High Energy Positrons and the WMAP Haze from Exciting Dark Matter
Ilias Cholis, Lisa Goodenough, Neal Weiner
TL;DR
This work investigates exciting dark matter (XDM), where a light mediator φ boosts annihilation products to produce high-energy e^± capable of explaining the INTEGRAL 511 keV signal, the HEAT positron excess, and the WMAP haze. By computing injection spectra for direct and muon decay channels, propagating cosmic rays with GALPROP, and testing three halo profiles, the authors connect XDM to HEAT and haze observations and generate PAMELA predictions. They find that XDM can account for the observed electronic anomalies across reasonable DM densities, with the positron fraction largely robust to halo choice but sensitive to propagation parameters and Alfvén velocity, and that the DM synchrotron component can match the haze under plausible magnetic-field and halo assumptions.
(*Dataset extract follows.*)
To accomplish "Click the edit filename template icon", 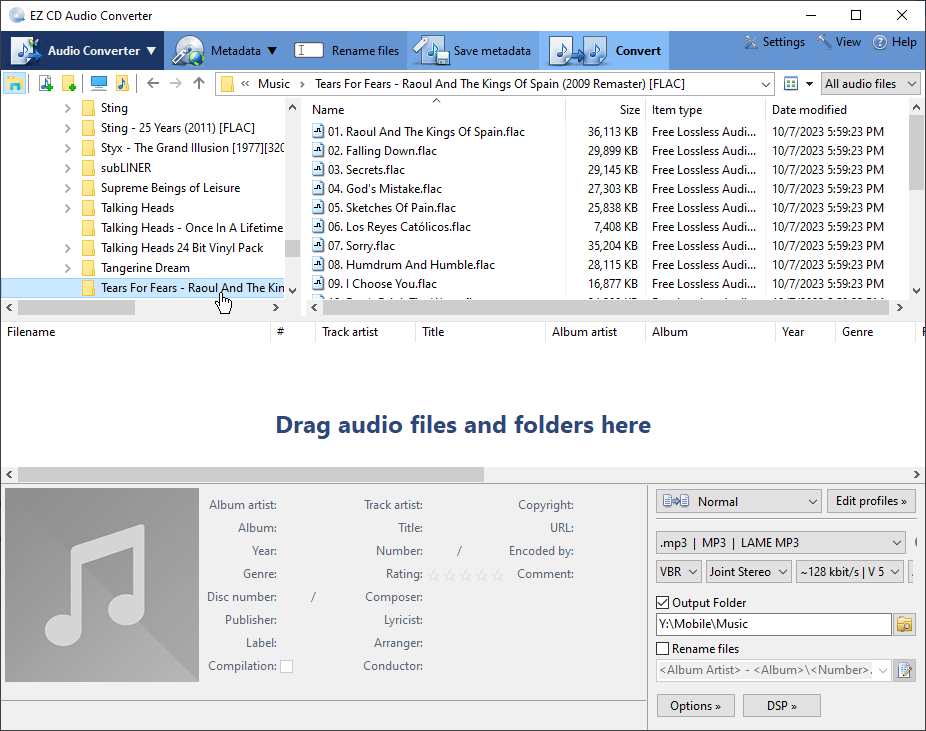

The study implies that PAMELA should observe a notable high-energy positron signal for many parameter choices, providing a critical test of XDM as a unified source for multiple galactic electron/positron phenomena.
Abstract
We consider the signals of positrons and electrons from "exciting" dark matter (XDM) annihilation. Because of the light (m_phi ~< 1 GeV) force carrier phi into which the dark matter states can annihilate, the electrons and positrons are generally very boosted, yielding a hard spectrum, in addition to the low energy positrons needed for INTEGRAL observations of the galactic center. We consider the relevance of this scenario for HEAT, PAMELA and the WMAP "haze," focusing on light (m_phi ~< 2 m_pi) phi bosons, and find that significant signals can be found for all three, although significant signals generally require high dark matter densities. We find that measurements of the positron fraction are generally insensitive to the halo model, but do suffer significant astrophysical uncertainties. We discuss the implications for upcoming PAMELA results.